Submitted to: American Society of Agronomy Monograph Series
Publication Type: Popular Publication
Publication Acceptance Date: 3/1/2004
Publication Date: 8/8/2005
Citation: Rochette, P., Huchinson, G.L. 2005. Measurement of soil respiration in situ: chamber techniques. American Society of Agronomy Monograph Series No. 47. IN Micrometeorology in Agricultural Systems. pp. 247-286.
Interpretive Summary: Chambers are not exempt from methodological problems. In this book chapter, we review known sources of chamber-induced errors in estimates. Despite the multiplicity and diversity of potential errors, however, we believe their overall impact on chamber-based estimates will be minimal if the information we summarize is used to select the chamber design best suited to the research objective and to establish the optimum protocol to be followed before, during, and after the measurement period.

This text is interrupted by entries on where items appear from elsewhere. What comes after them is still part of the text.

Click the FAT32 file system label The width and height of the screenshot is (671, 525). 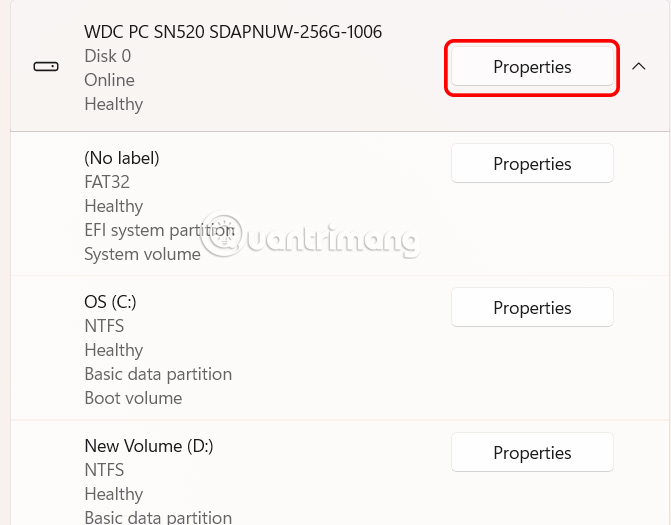pos(107,182)
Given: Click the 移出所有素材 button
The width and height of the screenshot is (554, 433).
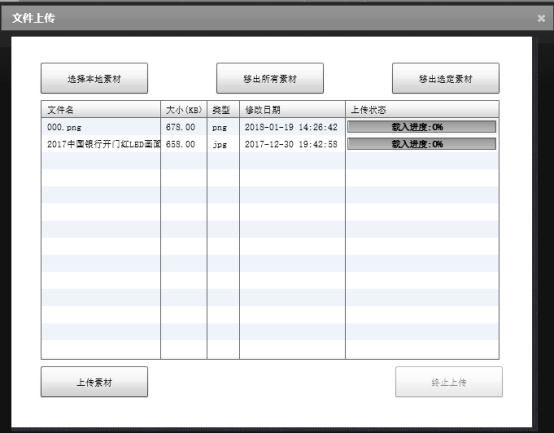Looking at the screenshot, I should tap(270, 78).
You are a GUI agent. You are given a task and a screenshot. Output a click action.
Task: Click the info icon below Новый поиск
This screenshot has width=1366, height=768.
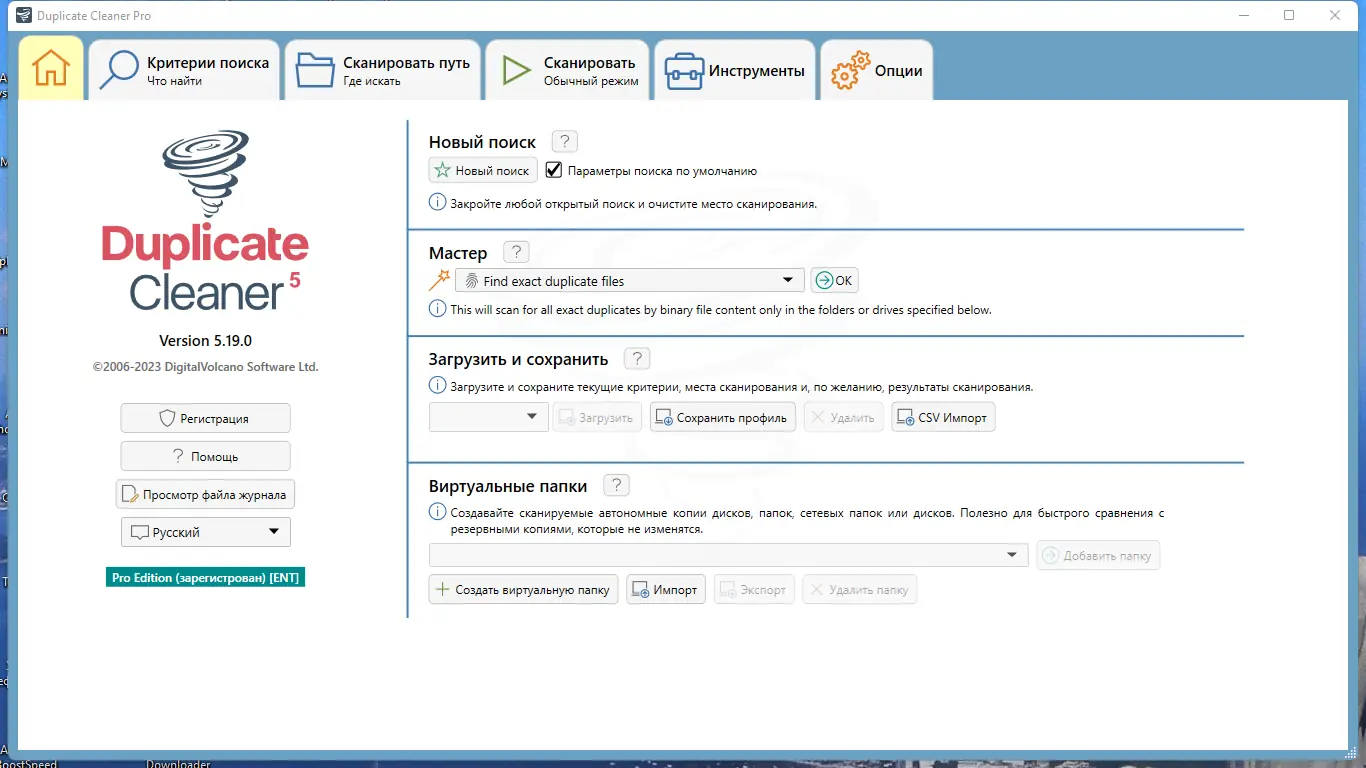[x=437, y=201]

Technical Abstract: Chamber methods depend exclusively on headspace gas concentration measurements or determining the unused capacity of a known chemical trap, they provide only an indirect measure of the CO2 flux across the soil surface, which is in turn equal to the soil respiration rate only under steady-state conditions. Thus, the challenge when using chamber techniques is to minimize preturbations by the chamber of not only the underlying rates of root and microbial respiration, but also the transport and emission phenomena that determine what fraction of total CO2 production reaches the headspace of the chamber during its period of deployment. The princiapal factors influencing chamber performance include soil and air temperature, CO2 concentration gradients, pressure fluctuations, soil and air moisture, site disturbance, leakage, and air mixing regime.